2022 sees record wildfire destruction in Europe: EU

Europe's blistering summer may not be over yet, but 2022 is already breaking records, with nearly 660,000 hectares ravaged since January, according to the EU's satellite monitoring service.

2022 sees record wildfire destruction in Europe: EU

And while countries on the Mediterranean have normally been the main seats of fires in Europe, this year, other countries are also suffering heavily.

Fires this year have forced people to flee their homes, destroyed buildings and burned forests in EU countries, including Austria, Croatia, France, Greece, Italy, Portugal and Spain.

Some 659,541 hectares (1.6 million acres) have been destroyed so far, data from the European Forest Fire Information System (EFFIS) showed, setting a record at this point in the year since data collection began in 2006.

Europe has suffered a series of heatwaves, forest fires and historic drought that experts say are being driven by human-induced climate change.

They warn more frequent and longer heatwaves are on the way.

The worst-affected country has been Spain, where fire has destroyed 244,924 hectares, according to EFFIS data.

The EFFIS uses satellite data from the EU’s Copernicus Atmosphere Monitoring Service (CAMS).

READ ALSO: EXPLAINED: How the climate crisis is hitting Europe hard

The data comes after CAMS said Friday that 2022 was a record year for wildfire activity in southwestern Europe and warned that a large proportion of western Europe was now in “extreme fire danger”.

“2022 is already a record year, just below 2017,” EFFIS coordinator Jesus San-Miguel said. In 2017, 420,913 hectares had burned by August 13, rising to 988,087 hectares by the end of the year.

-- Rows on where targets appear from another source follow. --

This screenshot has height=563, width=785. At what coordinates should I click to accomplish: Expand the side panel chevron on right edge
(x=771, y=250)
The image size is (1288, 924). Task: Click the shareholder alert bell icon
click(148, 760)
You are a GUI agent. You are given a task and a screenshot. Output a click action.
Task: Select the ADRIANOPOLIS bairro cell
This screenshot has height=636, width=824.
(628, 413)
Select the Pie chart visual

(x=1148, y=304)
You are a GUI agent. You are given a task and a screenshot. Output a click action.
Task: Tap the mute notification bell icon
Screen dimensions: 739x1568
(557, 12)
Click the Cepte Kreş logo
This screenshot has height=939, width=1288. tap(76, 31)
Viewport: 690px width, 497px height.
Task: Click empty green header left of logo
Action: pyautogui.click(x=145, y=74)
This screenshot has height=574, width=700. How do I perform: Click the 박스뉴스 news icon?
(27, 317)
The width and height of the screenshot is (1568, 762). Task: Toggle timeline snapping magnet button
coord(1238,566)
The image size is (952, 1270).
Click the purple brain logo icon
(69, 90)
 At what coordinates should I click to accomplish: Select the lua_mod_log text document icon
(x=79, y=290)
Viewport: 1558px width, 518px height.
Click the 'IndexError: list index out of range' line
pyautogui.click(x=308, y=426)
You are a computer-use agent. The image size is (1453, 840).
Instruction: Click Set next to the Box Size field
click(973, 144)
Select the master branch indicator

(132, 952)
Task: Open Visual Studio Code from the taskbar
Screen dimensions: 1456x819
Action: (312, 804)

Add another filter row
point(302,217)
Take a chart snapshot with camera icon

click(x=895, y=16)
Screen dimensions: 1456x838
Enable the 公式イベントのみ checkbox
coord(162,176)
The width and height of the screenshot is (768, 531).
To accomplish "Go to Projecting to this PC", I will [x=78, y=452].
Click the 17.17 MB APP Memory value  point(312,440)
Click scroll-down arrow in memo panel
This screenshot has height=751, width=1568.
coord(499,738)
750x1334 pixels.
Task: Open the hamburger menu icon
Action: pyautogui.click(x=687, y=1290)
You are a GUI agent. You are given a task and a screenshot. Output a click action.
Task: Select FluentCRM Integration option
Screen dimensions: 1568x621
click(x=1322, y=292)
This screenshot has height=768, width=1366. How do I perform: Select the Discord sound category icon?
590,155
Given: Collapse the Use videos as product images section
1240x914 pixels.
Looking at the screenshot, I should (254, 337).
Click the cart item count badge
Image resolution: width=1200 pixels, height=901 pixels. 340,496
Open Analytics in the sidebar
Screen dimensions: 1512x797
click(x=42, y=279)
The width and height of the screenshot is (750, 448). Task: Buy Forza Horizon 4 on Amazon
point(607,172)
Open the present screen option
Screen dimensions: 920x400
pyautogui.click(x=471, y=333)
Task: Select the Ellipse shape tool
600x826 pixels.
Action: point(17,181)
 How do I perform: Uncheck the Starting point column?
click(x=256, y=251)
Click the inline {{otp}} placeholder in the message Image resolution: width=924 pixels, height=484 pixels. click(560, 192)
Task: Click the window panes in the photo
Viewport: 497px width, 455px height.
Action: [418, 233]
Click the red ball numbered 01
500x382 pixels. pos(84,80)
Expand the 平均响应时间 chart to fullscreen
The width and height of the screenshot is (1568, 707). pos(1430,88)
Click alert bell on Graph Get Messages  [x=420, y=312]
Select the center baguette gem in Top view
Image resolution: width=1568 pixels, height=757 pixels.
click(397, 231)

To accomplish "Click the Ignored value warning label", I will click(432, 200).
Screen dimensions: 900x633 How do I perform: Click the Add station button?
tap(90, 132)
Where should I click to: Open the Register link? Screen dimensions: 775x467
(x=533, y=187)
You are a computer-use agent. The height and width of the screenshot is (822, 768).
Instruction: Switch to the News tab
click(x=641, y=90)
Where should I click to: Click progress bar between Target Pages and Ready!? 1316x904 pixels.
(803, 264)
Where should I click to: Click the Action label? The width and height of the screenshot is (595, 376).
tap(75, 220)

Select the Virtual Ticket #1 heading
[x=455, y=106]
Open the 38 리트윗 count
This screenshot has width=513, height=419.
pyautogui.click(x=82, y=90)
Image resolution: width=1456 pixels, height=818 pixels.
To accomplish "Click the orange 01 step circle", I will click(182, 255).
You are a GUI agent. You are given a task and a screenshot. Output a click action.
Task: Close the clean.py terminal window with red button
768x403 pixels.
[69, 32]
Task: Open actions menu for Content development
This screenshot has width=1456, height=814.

“The situation in terms of drought and extremely high temperatures has affected all of Europe this year and the overall situation in the region is worrying, while we are still in the middle of the fire season,” he said.

Since 2010, there had been a trend towards more fires in central and northern Europe, with fires in countries that “normally do not experience fires in their territory”, he added.

“The overall fire season in the EU is really driven mainly by countries in the Mediterranean region, except in years like this one, in which fires also happen in central and northern regions,” he added.